» **ENUNCIADO DA TAREFA A**: Resuma em duas frases o texto sobre a Mandrágora.
» **ENUNCIADO DA TAREFA B**:
Responda a estas perguntas com base no texto sobre a Mandrágora:
(i) Que forma de teatro a peça antecipa, segundo o texto?
(ii) Que personagem é dada como exemplo do calão?
(iii) Segundo a tese do frade, o que é que peca?

» **TEXTO DE ORIGEM**:
====
É toda esta trama que aplicada a um quadro de relações de poder surge como acção política, isto é como realização de um objectivo subordinando-o a uma “política” de alianças em resultado da qual os fins se materializarão a bem de todos — o criado Siro parece ficar fora das contas.
Esta condução da intriga jogando poderes fácticos — o dinheiro, as posições hierárquicas, a persuasão, o segredo como diplomacia, o poder da igreja — concretiza-a com êxito. Ninguém escapa, no entanto, a um quadro que faz das liberdades da República um sistema corruptocrata. Seja como for o que se percebe neste texto e na teoria de Maquiavel é que a alta diplomacia com o seu secretismo e manobras cria soluções pacíficas e abrangentes para os impasses — com exclusão da violência extrema, o que atrai nesta comédia. Outras razões de atração são fortes e complementares. Ser um teatro que antecipa a Commedia Dell’Arte no encadeamento rápido das cenas e no conjunto extraordinário de figuras. E também o modo como retrata esta burguesia nesta sociedade de capitalismo embrionário: o dinheiro providencia tudo, a venalidade é absoluta, tudo tem um preço.
Jamais se viu peça tão irreligiosa, descrente e agnóstica, defensora de um pragmatismo alheio a qualquer crença, a-utópica, por assim dizer.
É também sinal de qualidade a elegância sintáctica, a riqueza do vocabulário, geradas pelo conhecimento dos clássicos e a hábil exploração dos níveis de linguagem que, de facto, oscilam entre o registo quotidiano, um falar que tudo deve à cultura florentina — o calão do Doutor Nícia — e esse outro mais elaborado que já referimos, inspirado nos clássicos.
Os apelos à “teologia” e ao bem público, à moral comum, mascaram os contornos reais dos procedimentos, justificam-nos legitimando-os pelos supostos princípios que contêm, como sucede com a tese do frade acerca de que o que peca é a “vontade”, o espírito e não o corpo.
Este microcosmo da Mandrágora é o retrato de um mundo contaminado pelo dinheiro, o credo, em todos os seus interstícios. Paradigma desse poder do poder de comprar é a cena de Frade Timóteo com uma “mulher rica” que lhe paga umas missas pela alma do seu defunto marido que, pelos vistos, a sodomizava. Nunca um padre foi tão negociante e contabilista, tão faminto de dinheiro. Mandrágora — a peça — que gozou do ambiente de liberdade que havia na Itália em que foi representada, nos anos vinte de 1500, será, uns anos depois, metida pela inquisição e pelas censuras de das épocas ulteriores, no índex. Será só no século XX e muito depois da guerra, a segunda, que encontrará, levada à cena, o reconhecimento do seu valor real e actualidade inultrapassada.
====
» **MATERIAL DE ORIGEM**:
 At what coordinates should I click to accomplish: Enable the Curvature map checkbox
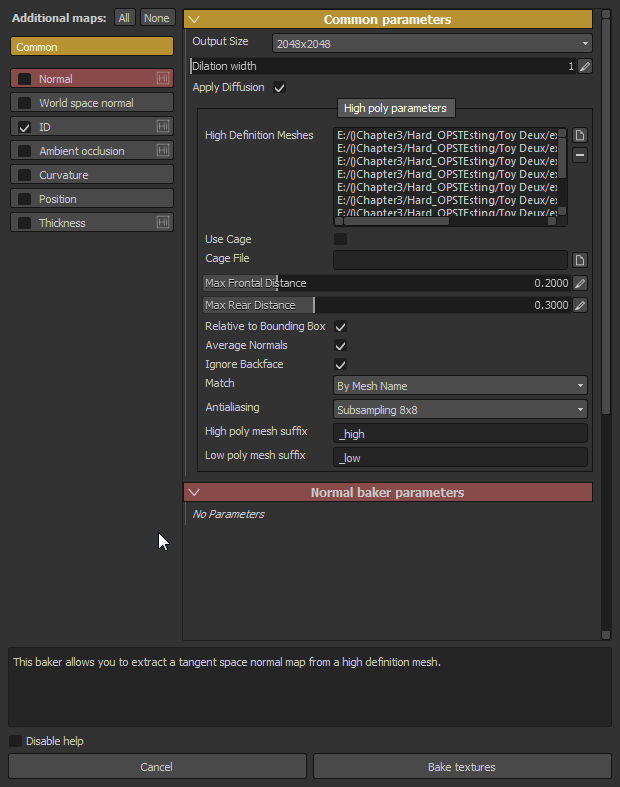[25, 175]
====
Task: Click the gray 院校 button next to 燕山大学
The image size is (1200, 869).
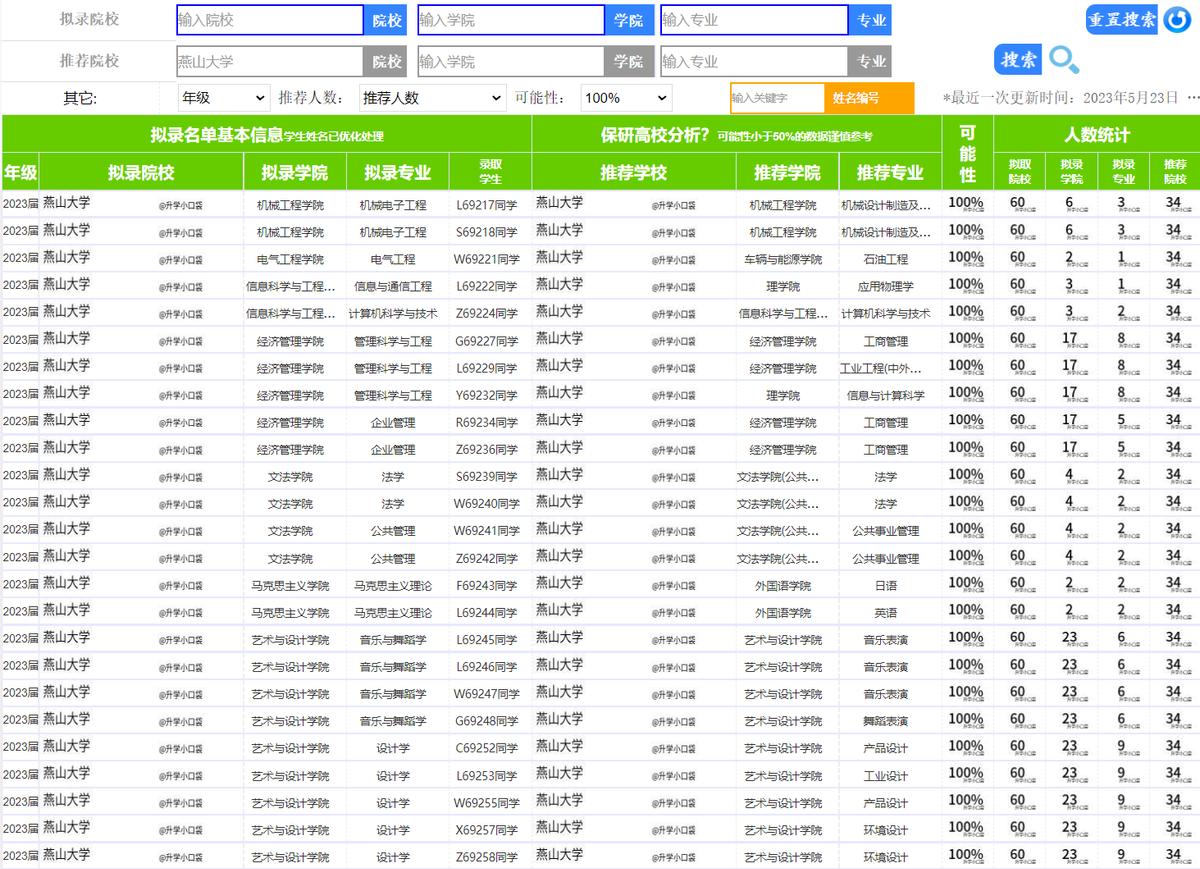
====
» **RESULTADO DA TAREFA A**: Na Mandrágora, a intriga é conduzida com êxito através de poderes fácticos, como o dinheiro, as posições hierárquicas, a persuasão, o segredo e o poder da igreja, num mundo contaminado pelo dinheiro em que tudo tem um preço. Representada em Itália nos anos vinte de 1500, a peça foi depois metida no índex pela inquisição, e só no século XX, muito depois da Segunda Guerra, teve reconhecido o seu valor real.

» **RESULTADO DA TAREFA B**:
(i) A Commedia Dell'Arte.
(ii) O Doutor Nícia.
(iii) A "vontade", o espírito, e não o corpo.